_Task description:_
Among the following entries, how many lines hold the string "computer"? State only the number.

_Listed entries:_
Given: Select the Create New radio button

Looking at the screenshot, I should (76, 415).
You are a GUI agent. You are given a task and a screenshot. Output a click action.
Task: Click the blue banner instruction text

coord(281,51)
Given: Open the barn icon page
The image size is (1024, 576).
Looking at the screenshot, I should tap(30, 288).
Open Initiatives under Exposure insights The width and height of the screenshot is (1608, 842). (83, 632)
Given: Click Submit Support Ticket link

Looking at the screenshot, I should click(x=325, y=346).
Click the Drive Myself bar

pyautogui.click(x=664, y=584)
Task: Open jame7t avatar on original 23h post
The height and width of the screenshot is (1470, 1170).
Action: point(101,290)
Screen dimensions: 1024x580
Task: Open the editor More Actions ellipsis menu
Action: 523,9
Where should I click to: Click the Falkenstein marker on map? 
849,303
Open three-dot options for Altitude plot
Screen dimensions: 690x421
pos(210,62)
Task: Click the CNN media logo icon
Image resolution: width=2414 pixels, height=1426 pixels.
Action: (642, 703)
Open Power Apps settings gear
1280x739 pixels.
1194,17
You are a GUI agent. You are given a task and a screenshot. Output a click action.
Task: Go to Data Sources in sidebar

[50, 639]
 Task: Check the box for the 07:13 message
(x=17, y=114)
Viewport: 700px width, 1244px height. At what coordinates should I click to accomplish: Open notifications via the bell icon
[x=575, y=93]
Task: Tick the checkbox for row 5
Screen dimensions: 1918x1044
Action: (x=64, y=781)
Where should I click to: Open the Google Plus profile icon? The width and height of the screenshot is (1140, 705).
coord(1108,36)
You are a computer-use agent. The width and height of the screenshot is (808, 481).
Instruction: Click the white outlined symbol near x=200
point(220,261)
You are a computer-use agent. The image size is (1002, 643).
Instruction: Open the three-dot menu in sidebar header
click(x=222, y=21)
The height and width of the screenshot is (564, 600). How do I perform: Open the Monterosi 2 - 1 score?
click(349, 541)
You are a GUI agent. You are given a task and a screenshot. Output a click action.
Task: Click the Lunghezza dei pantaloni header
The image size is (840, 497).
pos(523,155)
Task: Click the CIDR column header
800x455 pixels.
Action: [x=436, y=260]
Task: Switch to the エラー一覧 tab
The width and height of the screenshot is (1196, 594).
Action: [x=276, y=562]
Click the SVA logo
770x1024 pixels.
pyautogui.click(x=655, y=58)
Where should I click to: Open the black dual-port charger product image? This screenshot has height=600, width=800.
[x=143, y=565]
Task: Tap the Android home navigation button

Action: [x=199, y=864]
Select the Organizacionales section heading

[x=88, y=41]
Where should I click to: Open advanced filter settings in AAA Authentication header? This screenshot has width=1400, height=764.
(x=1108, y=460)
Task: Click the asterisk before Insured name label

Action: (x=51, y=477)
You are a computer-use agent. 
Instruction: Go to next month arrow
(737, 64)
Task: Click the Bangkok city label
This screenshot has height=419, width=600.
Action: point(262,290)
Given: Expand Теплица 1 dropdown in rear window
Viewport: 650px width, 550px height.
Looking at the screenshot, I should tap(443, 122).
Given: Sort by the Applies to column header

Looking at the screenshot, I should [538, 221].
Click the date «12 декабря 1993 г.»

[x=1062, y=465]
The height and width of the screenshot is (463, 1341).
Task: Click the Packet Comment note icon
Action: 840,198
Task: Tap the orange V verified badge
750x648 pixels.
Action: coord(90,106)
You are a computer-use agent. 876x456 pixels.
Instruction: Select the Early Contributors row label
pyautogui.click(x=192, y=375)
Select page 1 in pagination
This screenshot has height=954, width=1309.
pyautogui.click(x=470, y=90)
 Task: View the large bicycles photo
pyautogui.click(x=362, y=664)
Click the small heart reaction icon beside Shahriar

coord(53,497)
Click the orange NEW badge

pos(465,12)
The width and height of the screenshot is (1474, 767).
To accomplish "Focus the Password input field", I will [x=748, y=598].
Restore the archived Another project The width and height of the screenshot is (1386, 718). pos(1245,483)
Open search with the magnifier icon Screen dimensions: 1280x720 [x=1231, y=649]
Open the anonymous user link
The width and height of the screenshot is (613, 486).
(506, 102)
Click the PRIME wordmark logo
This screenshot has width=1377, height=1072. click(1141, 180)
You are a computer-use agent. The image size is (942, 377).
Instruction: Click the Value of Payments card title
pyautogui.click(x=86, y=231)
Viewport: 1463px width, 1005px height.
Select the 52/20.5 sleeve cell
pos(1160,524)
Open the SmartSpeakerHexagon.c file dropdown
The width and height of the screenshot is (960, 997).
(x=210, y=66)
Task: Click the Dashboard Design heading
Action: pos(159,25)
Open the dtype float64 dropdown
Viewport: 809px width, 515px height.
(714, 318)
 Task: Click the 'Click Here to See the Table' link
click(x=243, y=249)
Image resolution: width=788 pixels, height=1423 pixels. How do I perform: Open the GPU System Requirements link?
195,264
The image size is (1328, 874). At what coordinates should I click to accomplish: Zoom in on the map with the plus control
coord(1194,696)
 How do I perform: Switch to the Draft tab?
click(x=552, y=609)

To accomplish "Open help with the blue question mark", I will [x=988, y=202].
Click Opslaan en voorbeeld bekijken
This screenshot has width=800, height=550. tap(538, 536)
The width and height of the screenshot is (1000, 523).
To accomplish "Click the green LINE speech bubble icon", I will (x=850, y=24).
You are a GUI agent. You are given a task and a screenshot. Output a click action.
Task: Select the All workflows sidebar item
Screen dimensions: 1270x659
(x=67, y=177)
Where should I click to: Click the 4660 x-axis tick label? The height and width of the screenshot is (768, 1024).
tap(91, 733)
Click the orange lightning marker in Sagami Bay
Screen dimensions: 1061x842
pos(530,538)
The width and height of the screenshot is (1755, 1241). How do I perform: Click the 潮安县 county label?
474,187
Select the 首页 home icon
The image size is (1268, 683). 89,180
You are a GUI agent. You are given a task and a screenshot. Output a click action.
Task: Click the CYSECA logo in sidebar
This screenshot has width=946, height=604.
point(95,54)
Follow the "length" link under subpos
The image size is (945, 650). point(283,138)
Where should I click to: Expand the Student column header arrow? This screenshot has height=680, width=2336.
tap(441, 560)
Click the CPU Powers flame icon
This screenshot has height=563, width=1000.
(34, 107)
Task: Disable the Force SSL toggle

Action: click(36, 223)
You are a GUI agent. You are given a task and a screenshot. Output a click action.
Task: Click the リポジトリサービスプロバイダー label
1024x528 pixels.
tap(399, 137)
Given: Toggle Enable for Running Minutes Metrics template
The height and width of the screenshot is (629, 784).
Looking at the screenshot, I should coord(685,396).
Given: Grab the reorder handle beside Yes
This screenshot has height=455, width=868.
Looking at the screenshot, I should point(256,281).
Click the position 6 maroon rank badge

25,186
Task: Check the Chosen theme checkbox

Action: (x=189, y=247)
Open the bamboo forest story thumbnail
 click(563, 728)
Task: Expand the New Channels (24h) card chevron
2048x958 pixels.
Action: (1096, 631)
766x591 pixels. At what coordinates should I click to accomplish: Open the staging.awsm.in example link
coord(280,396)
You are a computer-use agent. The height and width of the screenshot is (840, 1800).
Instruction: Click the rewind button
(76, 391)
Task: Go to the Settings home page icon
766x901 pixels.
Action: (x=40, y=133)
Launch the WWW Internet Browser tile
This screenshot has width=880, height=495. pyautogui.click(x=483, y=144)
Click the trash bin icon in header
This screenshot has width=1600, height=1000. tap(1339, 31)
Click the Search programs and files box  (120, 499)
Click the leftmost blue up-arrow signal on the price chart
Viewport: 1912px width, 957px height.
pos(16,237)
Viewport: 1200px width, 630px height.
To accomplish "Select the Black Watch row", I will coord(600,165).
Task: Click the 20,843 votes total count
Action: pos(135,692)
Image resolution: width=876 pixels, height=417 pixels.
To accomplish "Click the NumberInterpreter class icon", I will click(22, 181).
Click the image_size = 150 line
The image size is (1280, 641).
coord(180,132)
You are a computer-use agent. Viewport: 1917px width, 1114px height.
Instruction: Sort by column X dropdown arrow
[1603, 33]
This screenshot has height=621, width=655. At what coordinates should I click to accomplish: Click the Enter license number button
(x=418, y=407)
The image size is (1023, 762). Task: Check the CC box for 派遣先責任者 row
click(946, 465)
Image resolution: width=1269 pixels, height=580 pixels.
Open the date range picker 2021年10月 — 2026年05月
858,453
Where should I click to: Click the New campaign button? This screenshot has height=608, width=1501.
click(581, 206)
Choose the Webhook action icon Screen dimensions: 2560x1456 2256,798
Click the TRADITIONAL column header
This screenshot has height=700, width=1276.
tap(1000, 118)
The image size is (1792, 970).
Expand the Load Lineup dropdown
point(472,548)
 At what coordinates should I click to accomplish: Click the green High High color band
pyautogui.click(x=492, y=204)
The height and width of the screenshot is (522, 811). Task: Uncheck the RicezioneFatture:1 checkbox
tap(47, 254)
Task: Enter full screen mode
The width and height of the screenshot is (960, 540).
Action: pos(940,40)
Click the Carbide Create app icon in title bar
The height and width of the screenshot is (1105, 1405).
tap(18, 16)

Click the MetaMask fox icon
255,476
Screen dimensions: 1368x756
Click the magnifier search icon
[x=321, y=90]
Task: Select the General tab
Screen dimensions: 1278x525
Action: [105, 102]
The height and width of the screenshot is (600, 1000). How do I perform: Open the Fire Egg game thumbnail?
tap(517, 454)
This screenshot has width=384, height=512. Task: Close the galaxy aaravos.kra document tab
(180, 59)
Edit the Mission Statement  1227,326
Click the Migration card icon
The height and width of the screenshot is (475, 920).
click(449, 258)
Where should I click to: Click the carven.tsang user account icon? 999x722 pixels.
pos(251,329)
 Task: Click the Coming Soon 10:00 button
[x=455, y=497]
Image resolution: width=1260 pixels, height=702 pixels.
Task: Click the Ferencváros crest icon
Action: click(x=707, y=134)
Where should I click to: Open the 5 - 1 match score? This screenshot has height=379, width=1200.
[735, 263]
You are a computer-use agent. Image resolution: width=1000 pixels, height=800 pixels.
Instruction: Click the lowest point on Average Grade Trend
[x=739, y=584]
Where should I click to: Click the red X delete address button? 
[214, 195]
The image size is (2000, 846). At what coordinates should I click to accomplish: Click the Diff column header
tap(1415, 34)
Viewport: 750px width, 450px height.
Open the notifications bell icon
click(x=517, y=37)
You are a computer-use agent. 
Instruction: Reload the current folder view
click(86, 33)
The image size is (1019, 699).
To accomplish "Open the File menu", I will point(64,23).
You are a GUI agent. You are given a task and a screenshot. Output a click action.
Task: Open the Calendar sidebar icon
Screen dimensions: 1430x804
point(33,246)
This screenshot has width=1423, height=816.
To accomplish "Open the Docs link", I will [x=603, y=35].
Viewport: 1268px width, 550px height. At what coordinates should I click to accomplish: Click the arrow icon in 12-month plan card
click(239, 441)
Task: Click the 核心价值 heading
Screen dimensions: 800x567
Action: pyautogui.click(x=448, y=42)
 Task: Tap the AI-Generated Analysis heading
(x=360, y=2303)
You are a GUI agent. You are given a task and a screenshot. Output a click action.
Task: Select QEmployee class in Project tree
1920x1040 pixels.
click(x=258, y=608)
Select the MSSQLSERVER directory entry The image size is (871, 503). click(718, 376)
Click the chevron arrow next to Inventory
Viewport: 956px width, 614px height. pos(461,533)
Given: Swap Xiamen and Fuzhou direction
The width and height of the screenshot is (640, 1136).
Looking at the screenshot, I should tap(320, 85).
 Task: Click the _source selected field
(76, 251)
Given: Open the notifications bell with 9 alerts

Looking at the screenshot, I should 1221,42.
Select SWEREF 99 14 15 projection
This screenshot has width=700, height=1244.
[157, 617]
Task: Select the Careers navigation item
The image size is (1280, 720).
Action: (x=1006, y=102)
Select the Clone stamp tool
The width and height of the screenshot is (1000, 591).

_Task answer:_
9